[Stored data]
# # # #

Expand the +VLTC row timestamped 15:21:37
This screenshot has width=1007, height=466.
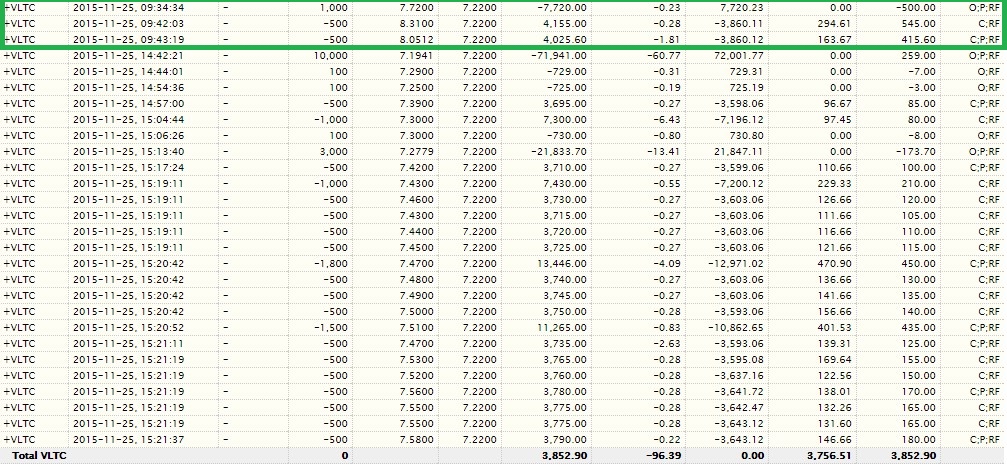coord(19,440)
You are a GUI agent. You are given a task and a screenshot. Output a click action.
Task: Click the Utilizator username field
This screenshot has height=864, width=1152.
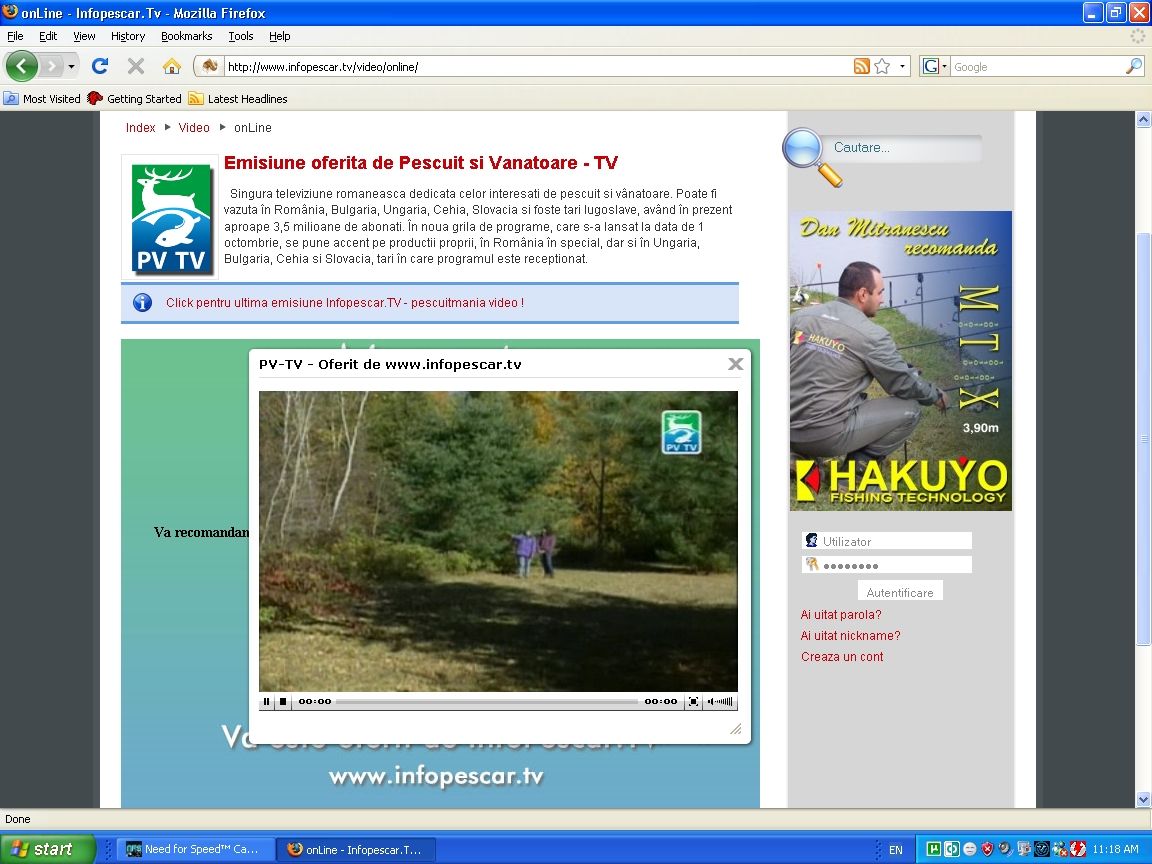(x=895, y=541)
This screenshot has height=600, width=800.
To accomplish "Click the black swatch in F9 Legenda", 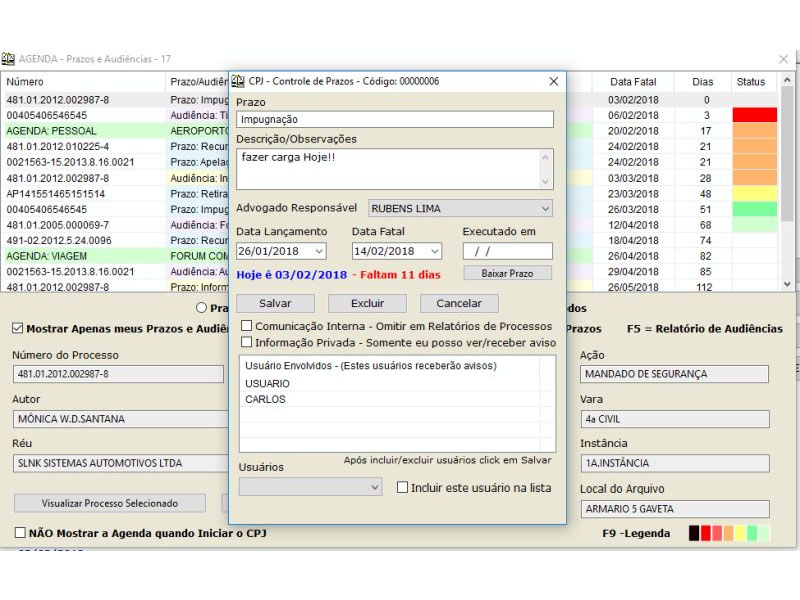I will pyautogui.click(x=695, y=533).
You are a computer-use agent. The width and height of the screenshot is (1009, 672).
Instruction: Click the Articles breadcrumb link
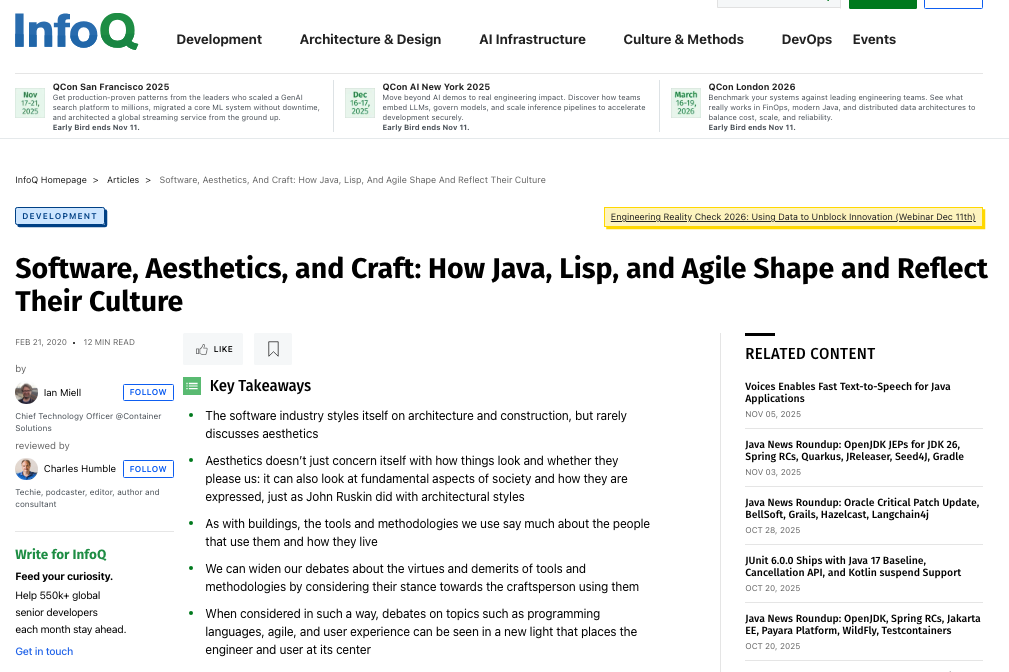(123, 180)
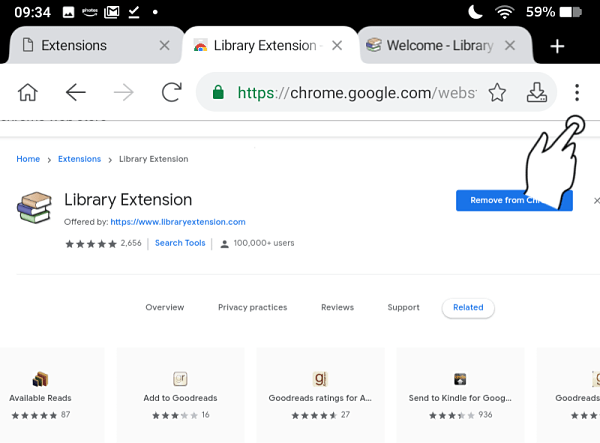600x443 pixels.
Task: Switch to the Extensions browser tab
Action: [80, 46]
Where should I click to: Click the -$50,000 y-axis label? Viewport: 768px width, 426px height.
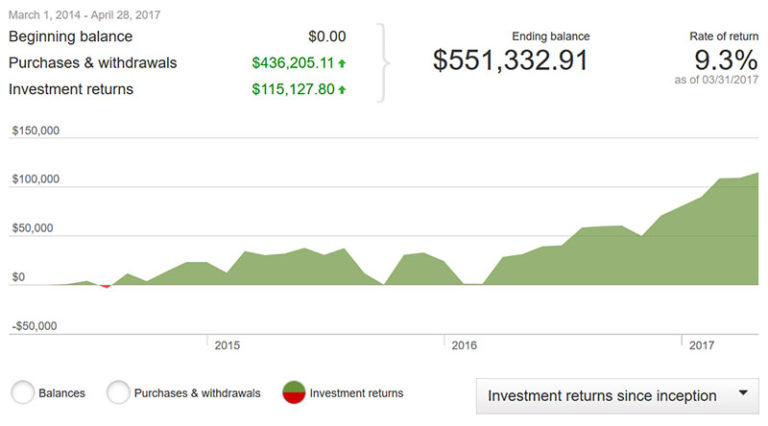click(x=36, y=326)
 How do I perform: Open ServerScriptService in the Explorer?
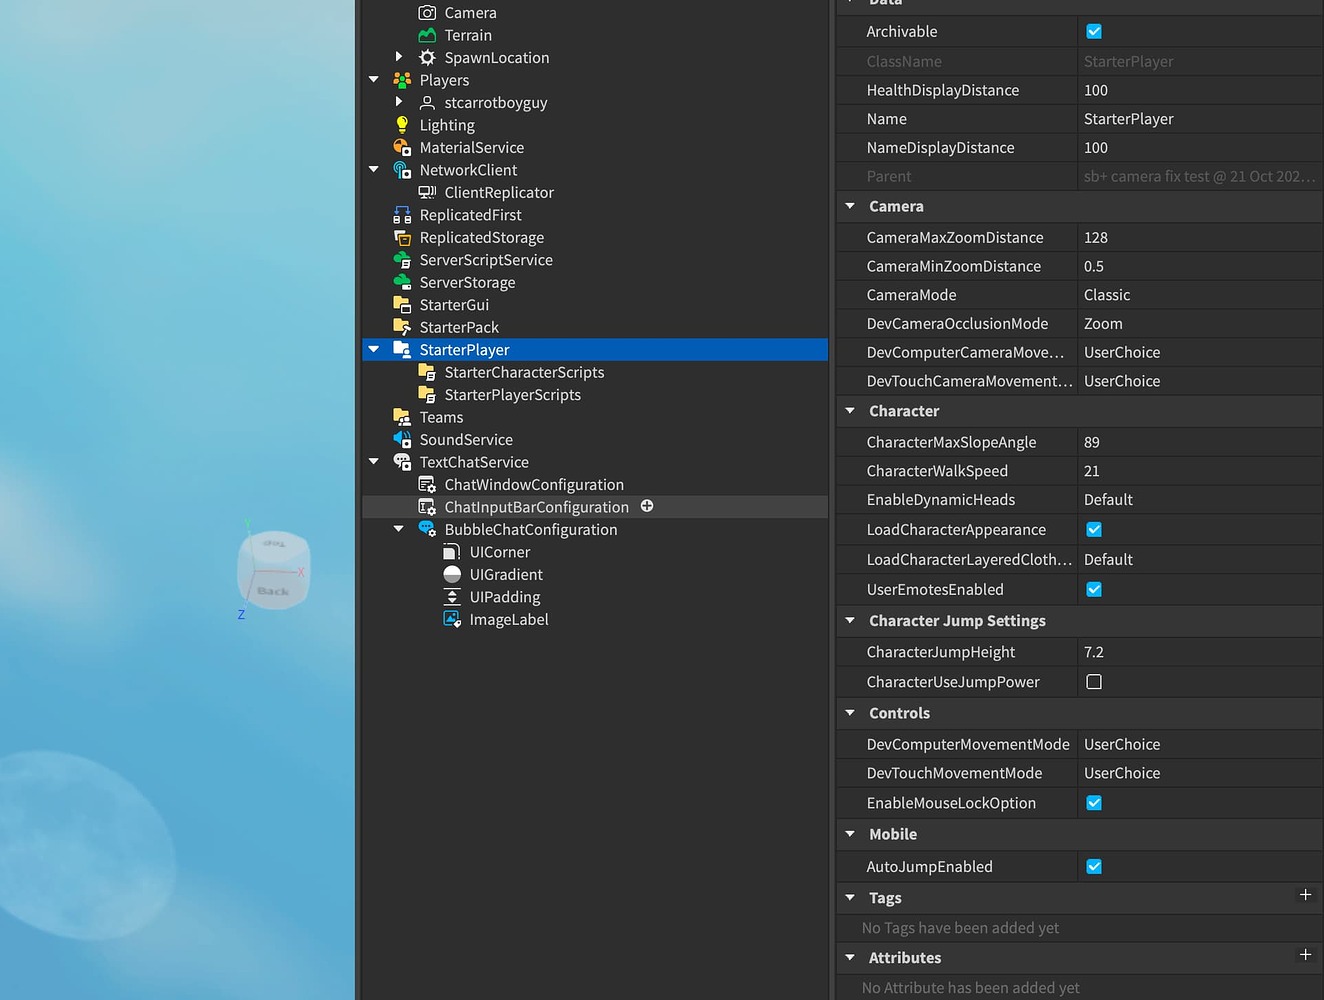click(486, 259)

# # # #

> [YOUR OBJECTIVE]: The lines wanted run from the line containing "How do I perform: Open" through the end of the entries; return them exactly, both ends included, and keep pictures out.

> [ANSWER TO THE PROBLEM]:
 How do I perform: Open ServerScriptService in the Explorer?
click(486, 259)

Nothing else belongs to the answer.